Primary outcome: Measurement of the effects of high and low frequency stimulation of the sacral efferent nerves on Bladder Pressure, rectal pressure, Detrusor pressure, Sphincter pressure, volume voided, post-void residual volume, voiding flow rate

Secondary measures: Effects of low frequency stimulation on bladder pressure, bladder capacity and reflex incontinence

The exploration of these novel stimulation parameters will require modification of the existing CE-marked system. The modifications will be limited to the external stimulation control unit, and will not compromise either the implantable system or its capability to continue normal operation with the existing CE-marked external control unit. The modified external stimulation control unit will be referred to as the "research stimulation controller." The use environment for the research stimulation controller will be a controlled hospital/laboratory setting, under clinical supervision. Outside of the clinic, the CE-marked system will be used to ensure normal therapy is provided to the subject. Access to the research stimulation controller will be controlled by the PI to prevent inadvertent misuse.

The development of the research stimulation controller will follow accepted good design practices. More specifically, the team will use a scaled version of 13845-compliant processes to 1) assess user needs 2) generate a risk analysis and plan 3) develop system requirements from design inputs 4) document and summarize design outputs 5) perform device verification tests and 6) perform user validation tests. These files will be maintained in a controlled document system.
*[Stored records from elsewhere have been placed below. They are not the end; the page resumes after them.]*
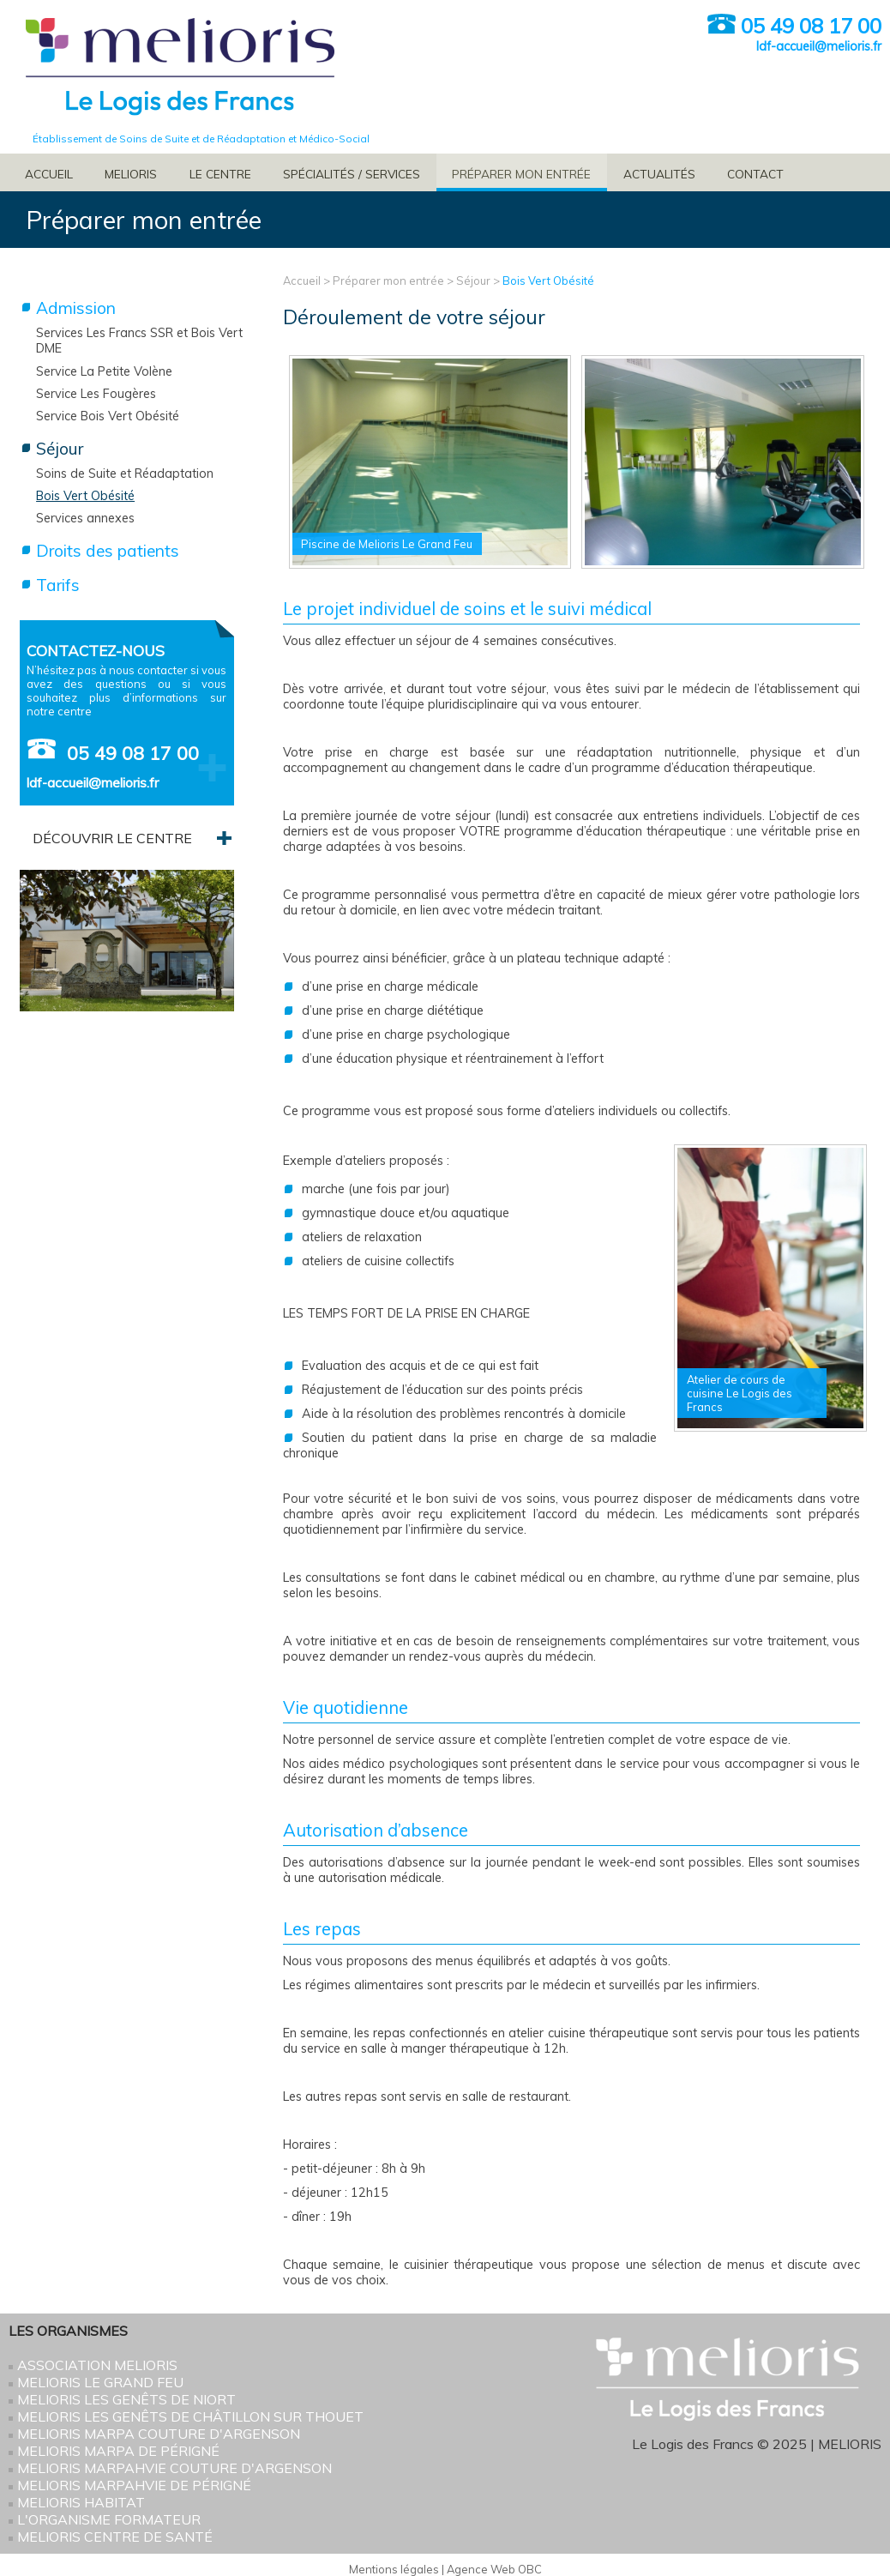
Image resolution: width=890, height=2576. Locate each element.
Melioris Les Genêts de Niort (126, 2399)
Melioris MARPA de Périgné (118, 2450)
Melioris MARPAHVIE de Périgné (134, 2485)
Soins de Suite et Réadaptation (124, 473)
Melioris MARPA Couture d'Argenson (158, 2433)
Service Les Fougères (96, 393)
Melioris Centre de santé (115, 2536)
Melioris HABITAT (81, 2502)
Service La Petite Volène (104, 371)
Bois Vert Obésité (548, 280)
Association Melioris (97, 2365)
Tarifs (58, 585)
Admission (76, 308)
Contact (755, 173)
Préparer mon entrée (521, 173)
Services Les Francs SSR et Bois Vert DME (139, 340)
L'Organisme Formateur (109, 2519)
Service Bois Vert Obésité (107, 416)
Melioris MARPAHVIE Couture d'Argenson (174, 2467)
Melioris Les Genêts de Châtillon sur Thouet (190, 2416)
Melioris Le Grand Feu (100, 2382)
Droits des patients (107, 550)
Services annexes (85, 518)
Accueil (49, 173)
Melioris (131, 173)
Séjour (473, 280)
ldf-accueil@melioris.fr (818, 46)
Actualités (659, 173)
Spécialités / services (351, 173)
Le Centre (220, 173)
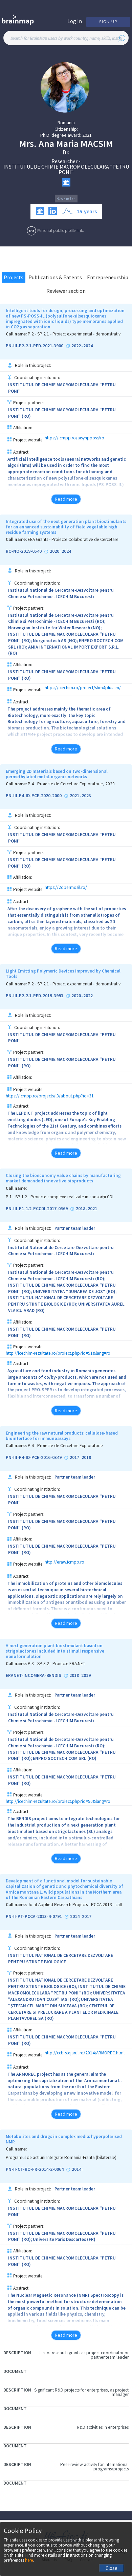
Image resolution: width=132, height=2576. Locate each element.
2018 (80, 1208)
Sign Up (108, 21)
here (29, 2560)
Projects (13, 277)
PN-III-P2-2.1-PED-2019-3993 (34, 996)
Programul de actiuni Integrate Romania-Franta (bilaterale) (61, 2157)
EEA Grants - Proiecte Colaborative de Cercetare (73, 539)
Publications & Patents (55, 277)
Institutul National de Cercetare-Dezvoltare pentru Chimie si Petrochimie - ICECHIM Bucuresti (61, 593)
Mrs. (28, 143)
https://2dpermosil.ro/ (66, 887)
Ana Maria (59, 143)
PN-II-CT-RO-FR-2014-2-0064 (35, 2169)
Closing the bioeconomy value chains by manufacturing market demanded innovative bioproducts (63, 1178)
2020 (54, 551)
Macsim (97, 143)
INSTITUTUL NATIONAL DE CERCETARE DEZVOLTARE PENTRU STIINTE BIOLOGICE (60, 1958)
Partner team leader (74, 1228)
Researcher (64, 161)
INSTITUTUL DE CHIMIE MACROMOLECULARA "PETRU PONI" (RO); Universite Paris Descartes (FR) (62, 2236)
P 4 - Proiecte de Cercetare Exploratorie (65, 1445)
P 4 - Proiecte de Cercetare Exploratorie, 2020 (71, 784)
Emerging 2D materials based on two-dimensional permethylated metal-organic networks (57, 774)
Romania (66, 122)
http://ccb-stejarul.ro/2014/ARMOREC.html (85, 2053)
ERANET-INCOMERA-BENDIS (33, 1675)
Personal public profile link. (60, 230)
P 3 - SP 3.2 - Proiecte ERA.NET (56, 1663)
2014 (75, 1916)
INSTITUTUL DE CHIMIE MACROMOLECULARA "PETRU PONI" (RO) (62, 413)
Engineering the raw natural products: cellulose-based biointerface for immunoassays (62, 1436)
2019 (86, 1457)
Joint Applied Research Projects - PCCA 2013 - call (75, 1904)
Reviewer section (66, 290)
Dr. (66, 152)
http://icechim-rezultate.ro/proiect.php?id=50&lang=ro (58, 1801)
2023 (86, 796)
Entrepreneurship (107, 277)
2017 (74, 1457)
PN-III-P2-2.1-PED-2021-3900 (34, 346)
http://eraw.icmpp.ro (64, 1562)
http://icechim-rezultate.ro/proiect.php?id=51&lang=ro (58, 1353)
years (90, 211)
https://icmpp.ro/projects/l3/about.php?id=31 (50, 1096)
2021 (87, 135)
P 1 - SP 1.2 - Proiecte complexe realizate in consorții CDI (59, 1197)
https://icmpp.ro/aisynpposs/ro (74, 438)
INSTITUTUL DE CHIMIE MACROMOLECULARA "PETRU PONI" (66, 169)
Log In (74, 21)
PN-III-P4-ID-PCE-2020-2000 (34, 796)
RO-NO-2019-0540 (24, 551)
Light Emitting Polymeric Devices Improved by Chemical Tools (63, 973)
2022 (76, 346)
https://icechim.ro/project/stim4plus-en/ (83, 688)
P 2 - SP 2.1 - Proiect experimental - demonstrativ (74, 334)
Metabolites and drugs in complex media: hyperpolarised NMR (64, 2139)
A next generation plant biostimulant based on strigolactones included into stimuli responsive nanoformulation (55, 1651)
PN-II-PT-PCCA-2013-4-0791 (34, 1916)
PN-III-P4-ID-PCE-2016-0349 (34, 1457)
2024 (88, 346)
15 (79, 211)
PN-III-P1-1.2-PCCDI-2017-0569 (37, 1208)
The modified controller is similar to the CE marked device but will allow the investigators to explore a wider range of electrical stimulation parameters such as different waveforms and higher frequencies. Our intention is to use up to 600 Hz frequencies, compared to the existing frequencies in this device of up to 53 Hz. These changes are modest and are well within the energy delivery provided by existing commercial neuromodulation systems such as spinal cord stimulation (typical parameters for spinal cord stimulation include the Nevro® system that delivers up to 10kHz). Patients both with and without posterior sacral rhizotomy will also be included. No further surgery is required. Measurements of bladder function will be made in the urodynamic laboratory.

The study is prospective and unblinded. Each participant will serve as their own control; outcome measures will be compared with different frequencies of electrical stimuli and with no electrical stimuli.